Experimental results show that when the degree value of the graph and the number of nodes remain unchanged, the smaller the ASPL, the better performance neural network will have.
How can the ASPL affect the performance of neural networks
Here we analyze how the ASPL in the graph structure affects the performance of the neural network. We use a graph with 5 nodes as an example, as shown in Figure 2
. For simplicity, the neural network corresponding to the graph structure is set up as a 5-layer MLP, and each layer contains 5 neurons. We analyze node 3 and set up two cases: In case 1, the ASPL of node 3 is 1.5, in case 2, the ASPL of node 3 is 1.25. The calculation of each layer is represented as each round of information transmission in the graph structure. From the perspective of graph, we set that each node will send messages to its neighbors in the next round after receiving neighbors’ messages, at the initial moment, node 3 generates a message and passes it to its neighbors, and then this message will continue to spread in the graph. Finally, in a certain round, all nodes will receive new information from their neighbors and then will keep sending and receiving status, we call such round steady-state, as shown in Figure2 left. We can see in case 1, it needs 4 rounds to get the steady-state while in case 2 it only needs 3 rounds. So how does this phenomenon behave in neural networks? We look at the neural network from the perspective of back-propagation, as shown in Figure 2 right. For case 1, the gradient information of neuron 3 in the output layer will pass through 4 layers. In the fourth layer (the first layer from left), it affects all neurons in this layer. For case 2, the gradient information of neuron 3 in the output layer only needs to pass through 3 layers to affect all neurons in a certain layer. This corresponds to the number of rounds that make graph reach the steady-state. We call such number Gradient-Resistance (GR) of output neuron 3 or node 3, it measures the difficulty of the gradient starting from neuron 3 in the last layer to reach all neurons in a certain layer. Further, we can find that a smaller GR of node 3 means there will be more entire layers that can be used to get the result of neuron 3 in the output layer. It is more conducive to making the output neuron 3 get more powerful prediction or classification ability, because more parameters are used to get the value of output neuron 3. For all nodes of a graph, we can calculate its average GR as the GR of the graph.

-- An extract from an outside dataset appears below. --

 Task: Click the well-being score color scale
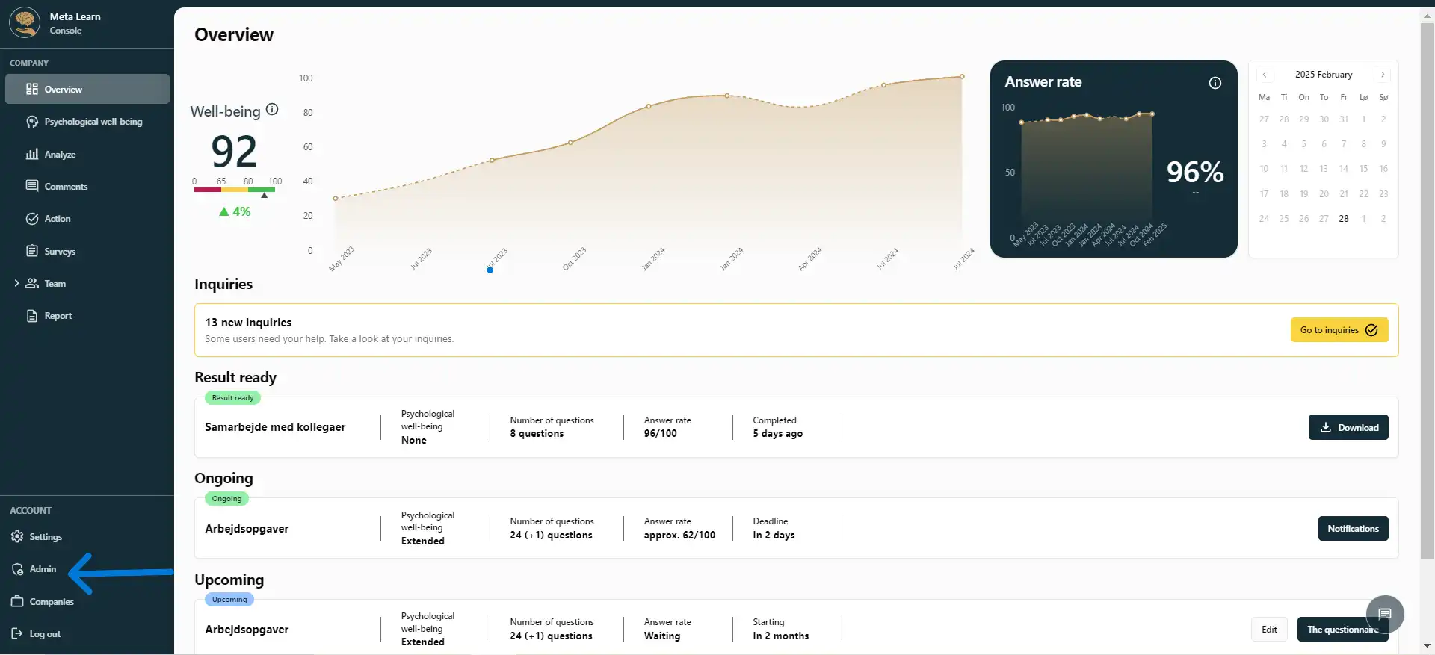click(x=234, y=190)
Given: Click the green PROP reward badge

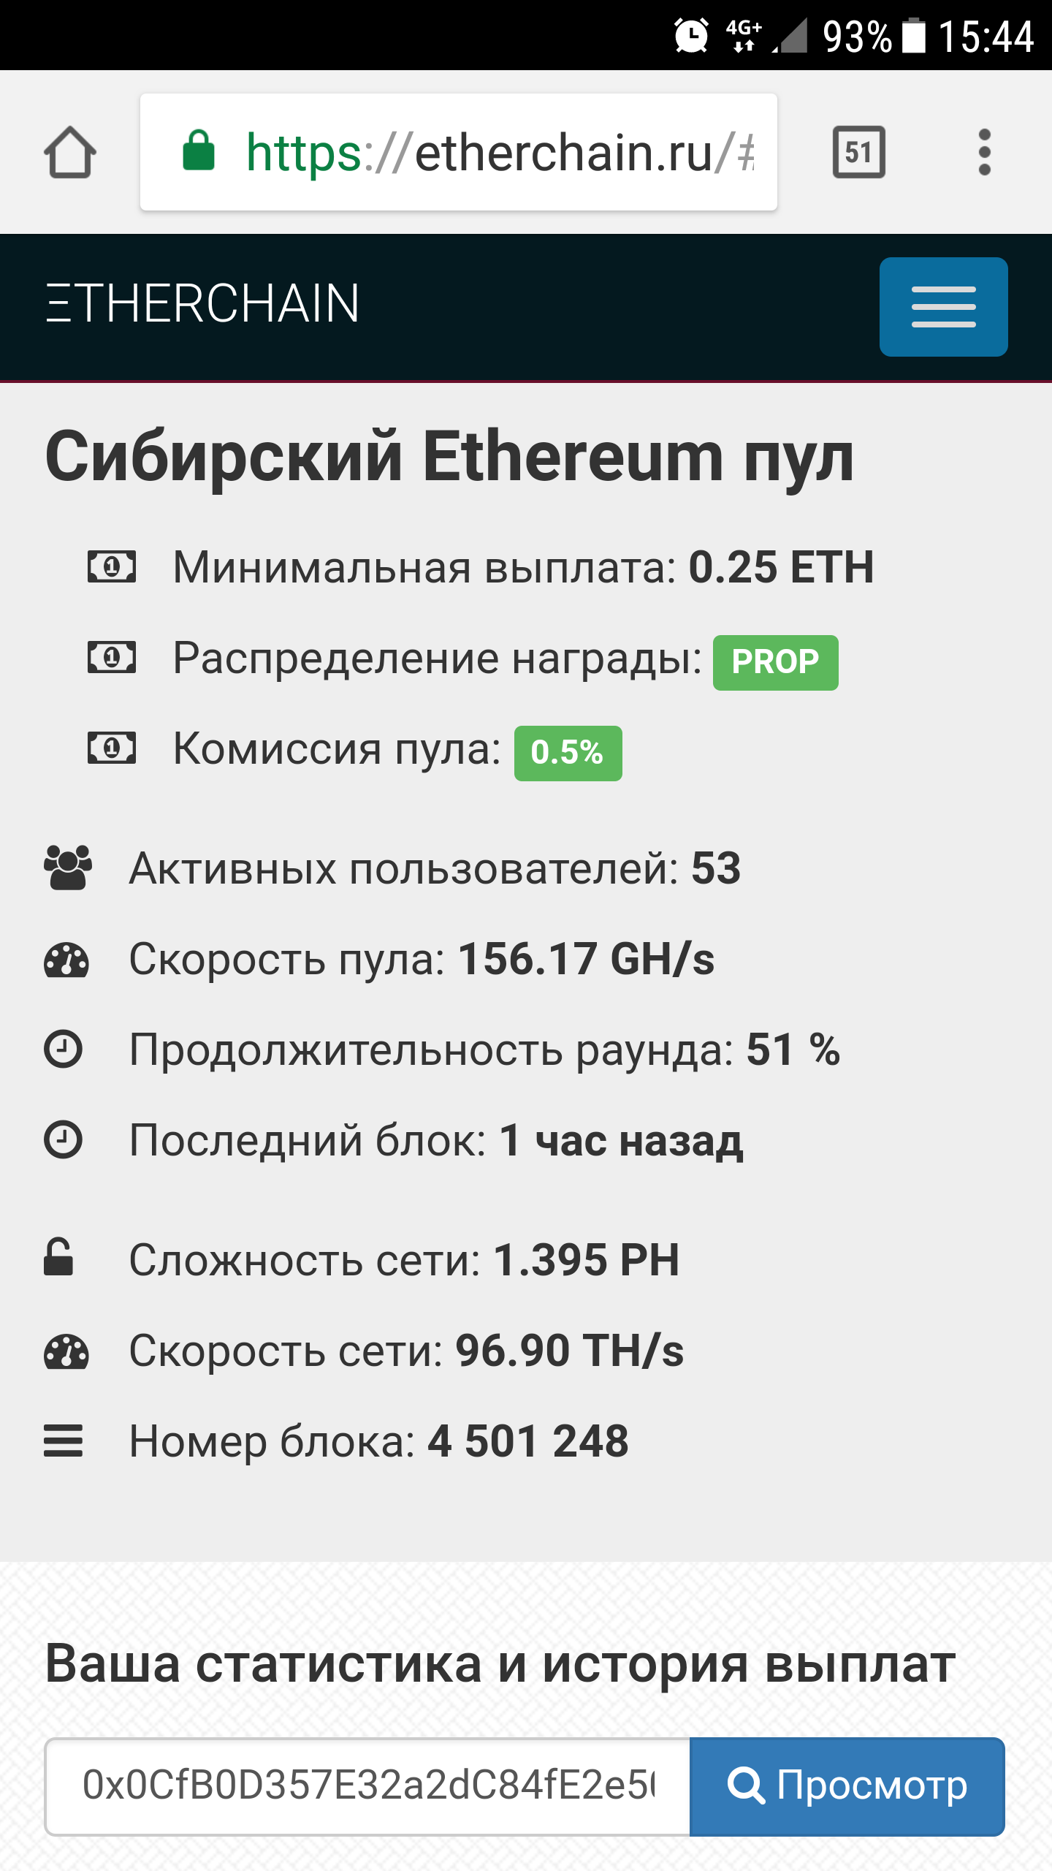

The above is an analysis on a simple graph. In fact, for the regular graphs used in our method, we calculate the GR value of each graph, as shown in Figure 3, we choose 64-node regular graphs with each node of degree 4, the ASPL ranges from about 3 to 8, and we set the corresponding neural network as a 15-layer MLP, with 64 neurons in each layer. We also calculate the average output-neuron parameters usage (AOPU), which means the average of the amount of parameters used to calculate the value of each output neuron. We can see that ASPL and GR have approximately linear positive correlation, ASPL and AOPU have approximately linear negative correlation, which statistically validates our above analysis conclusion. In summary, a small ASPL graph means that at the same sparsity, more parameters are used to calculate the final neuron output. Or we can say, under the condition that the total amount of model parameters remains unchanged, a small ASPL graph improve the reuse rate of model parameters.
Experiments and Results
In this section, we do lots of experiments to verify the effectiveness of our method.
DNN models and datasets
Performance changes during graph structure search
In this paper, we implemented our method on multiple common DNN models and public datasets. The DNN models used include ResNet18/56 He et al. (2016), VGG16 Simonyan and Zisserman (2014). The datasets used include Cifar10, Cifar100 Krizhevsky et al. (2009)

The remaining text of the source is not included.